找出下列记录中所有包含字符串“arrowhead”的行，并逐行原样抄录，区分大小写。
*** 输入数据 ***
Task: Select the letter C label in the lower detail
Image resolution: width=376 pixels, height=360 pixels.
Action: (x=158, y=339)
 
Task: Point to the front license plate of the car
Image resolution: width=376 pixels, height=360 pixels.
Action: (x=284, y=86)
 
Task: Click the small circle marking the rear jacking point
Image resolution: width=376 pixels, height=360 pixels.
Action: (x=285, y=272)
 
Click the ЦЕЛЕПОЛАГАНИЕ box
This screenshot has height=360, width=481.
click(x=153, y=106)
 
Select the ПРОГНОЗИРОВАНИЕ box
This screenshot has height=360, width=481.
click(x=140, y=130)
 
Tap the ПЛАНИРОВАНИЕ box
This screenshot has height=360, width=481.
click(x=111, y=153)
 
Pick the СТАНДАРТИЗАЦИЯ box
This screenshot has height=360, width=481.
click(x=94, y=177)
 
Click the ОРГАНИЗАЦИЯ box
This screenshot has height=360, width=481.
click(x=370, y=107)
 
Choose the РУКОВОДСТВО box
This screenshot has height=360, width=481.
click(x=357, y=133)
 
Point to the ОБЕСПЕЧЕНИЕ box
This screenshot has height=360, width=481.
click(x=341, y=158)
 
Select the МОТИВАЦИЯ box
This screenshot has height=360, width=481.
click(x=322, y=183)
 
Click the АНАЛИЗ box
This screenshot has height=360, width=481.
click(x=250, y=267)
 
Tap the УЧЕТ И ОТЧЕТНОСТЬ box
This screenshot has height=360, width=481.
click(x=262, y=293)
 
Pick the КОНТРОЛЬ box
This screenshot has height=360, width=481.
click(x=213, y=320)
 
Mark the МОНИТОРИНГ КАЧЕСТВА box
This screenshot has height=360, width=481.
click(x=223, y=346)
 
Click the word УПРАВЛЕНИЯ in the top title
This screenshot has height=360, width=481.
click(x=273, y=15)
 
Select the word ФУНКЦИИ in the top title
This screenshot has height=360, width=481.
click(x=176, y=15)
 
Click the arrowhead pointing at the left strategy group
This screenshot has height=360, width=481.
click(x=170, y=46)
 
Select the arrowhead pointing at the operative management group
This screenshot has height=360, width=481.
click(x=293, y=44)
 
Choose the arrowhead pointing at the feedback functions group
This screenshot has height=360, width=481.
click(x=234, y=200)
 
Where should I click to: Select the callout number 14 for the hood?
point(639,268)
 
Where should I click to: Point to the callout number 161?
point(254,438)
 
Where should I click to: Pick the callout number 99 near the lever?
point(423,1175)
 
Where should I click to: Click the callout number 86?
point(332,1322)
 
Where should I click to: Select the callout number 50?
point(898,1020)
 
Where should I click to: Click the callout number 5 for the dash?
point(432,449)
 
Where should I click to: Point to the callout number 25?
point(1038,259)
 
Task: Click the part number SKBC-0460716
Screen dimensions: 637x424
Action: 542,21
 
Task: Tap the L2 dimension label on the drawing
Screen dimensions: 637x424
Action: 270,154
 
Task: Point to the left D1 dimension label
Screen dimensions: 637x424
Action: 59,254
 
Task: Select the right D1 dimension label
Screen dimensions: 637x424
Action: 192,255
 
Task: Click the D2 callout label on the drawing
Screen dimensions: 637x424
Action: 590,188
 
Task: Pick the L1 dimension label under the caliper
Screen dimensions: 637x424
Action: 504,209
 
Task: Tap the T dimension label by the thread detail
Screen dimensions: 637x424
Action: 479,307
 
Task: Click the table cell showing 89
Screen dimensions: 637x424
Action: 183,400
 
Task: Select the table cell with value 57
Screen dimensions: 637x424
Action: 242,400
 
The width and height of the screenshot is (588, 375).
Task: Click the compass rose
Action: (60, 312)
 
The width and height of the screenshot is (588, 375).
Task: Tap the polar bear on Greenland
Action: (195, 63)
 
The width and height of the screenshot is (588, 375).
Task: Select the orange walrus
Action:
***
书面回答:
Click the arrowhead pointing at the left strategy group
Select the arrowhead pointing at the operative management group
Choose the arrowhead pointing at the feedback functions group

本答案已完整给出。